As a father myself, I’m just happy that my two children do not even come within a mile of cigarettes. Unfortunately, other parents are not as fortunate as I am, and I am sure they would welcome, and a sharp increase in cigarette prices in the hope that their children will be put off from spending so much on a stick rolled-leaf!
Now, the tax practice I can understand why the government wants to increase the excise duty on tobacco and alcohol products, because it is something that for many years, tobacco companies have not had to deal with higher taxes. This, in any case, you look at it, unfair to other industries that have seen higher tax rates over time, and it’s easy to understand why the government is working to improve the situation.
Economic development is always best achieved when there is a level playing field for all industries, and as each sector has, as much as possible, an equal share of responsibility in support of national development.
Some cynics will say that the government increase the rates of excise duty is not so much to level the playing field, but also increase the income of the industrial sector is particularly profitable in the end, millions of Pinoys can be seen puffing away in all kinds of places, from street corner to corner office.
But then, no one can argue with the need to raise taxes, which, as we all know, is absolutely necessary if we are going to support things such as peace and order, health, and so on.
Either way you look at it, you can not run the government on a tight budget, or do not come cheap for national development.

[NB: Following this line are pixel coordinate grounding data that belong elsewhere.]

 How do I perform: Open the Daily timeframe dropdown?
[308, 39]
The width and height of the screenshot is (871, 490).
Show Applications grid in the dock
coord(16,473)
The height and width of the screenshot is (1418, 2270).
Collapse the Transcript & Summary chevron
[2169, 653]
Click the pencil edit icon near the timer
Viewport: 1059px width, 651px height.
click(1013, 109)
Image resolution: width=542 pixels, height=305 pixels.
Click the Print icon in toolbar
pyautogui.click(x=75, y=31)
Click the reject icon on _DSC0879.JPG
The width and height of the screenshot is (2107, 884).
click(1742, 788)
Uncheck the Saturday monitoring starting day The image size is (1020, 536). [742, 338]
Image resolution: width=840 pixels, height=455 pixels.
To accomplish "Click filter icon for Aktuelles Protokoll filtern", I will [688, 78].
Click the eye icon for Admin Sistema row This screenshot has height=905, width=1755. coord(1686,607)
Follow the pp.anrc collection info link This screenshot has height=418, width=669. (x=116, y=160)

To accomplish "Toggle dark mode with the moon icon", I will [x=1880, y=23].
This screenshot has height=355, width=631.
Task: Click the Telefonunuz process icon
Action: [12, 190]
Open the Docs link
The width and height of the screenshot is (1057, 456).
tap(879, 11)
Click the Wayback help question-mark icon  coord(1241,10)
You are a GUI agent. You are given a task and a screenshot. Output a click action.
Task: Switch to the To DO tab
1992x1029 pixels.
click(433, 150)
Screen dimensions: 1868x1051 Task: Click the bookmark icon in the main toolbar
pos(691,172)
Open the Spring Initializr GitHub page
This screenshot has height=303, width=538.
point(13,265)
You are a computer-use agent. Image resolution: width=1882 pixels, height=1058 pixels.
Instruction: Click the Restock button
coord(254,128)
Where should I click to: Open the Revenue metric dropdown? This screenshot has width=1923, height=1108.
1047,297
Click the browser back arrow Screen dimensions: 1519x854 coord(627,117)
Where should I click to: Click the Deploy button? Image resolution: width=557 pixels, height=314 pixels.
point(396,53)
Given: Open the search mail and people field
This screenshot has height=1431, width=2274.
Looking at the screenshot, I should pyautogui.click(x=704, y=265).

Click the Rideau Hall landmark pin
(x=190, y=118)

All-smokers included, have to pay their share of taxes and invest in the future of the country.
I am particularly pleased with reports that there are plans to raise the excise tax revenue health programs, special sector management, which I personally think needs to be funded as generously as possible.
All these considerations are excellent reasons to increase the excise tax on cigarettes. But, as I said, the increase in tax rates can be a double-edged sword. And in the case of excise duty on cigarettes, here’s the catch, if all goes to plan, the new excise tax will raise taxes on tobacco products so much that the price of cigarettes will certainly hit stratospheric levels. And cigarettes, I do not mean those fancy imported cigarettes, but cigarettes that local production to cigarette manufacturers that use local labor and using local resources.
It does not take Stephen Hawking to realize that if the price of local cigarettes is rising faster than the Iron Man at full throttle, there is bound to be an impact on the economy, and it definitely will not be pretty. The first victim will be the tobacco industry itself-astronomical retail prices of locally produced cigarettes, which are by far the most popular and best-selling cigarette, it can mean not only a reduction, but the nose-dive in the sale of cigarettes. And if that happens, the government’s goal to increase revenue from the higher excise tax will eventually is defeated.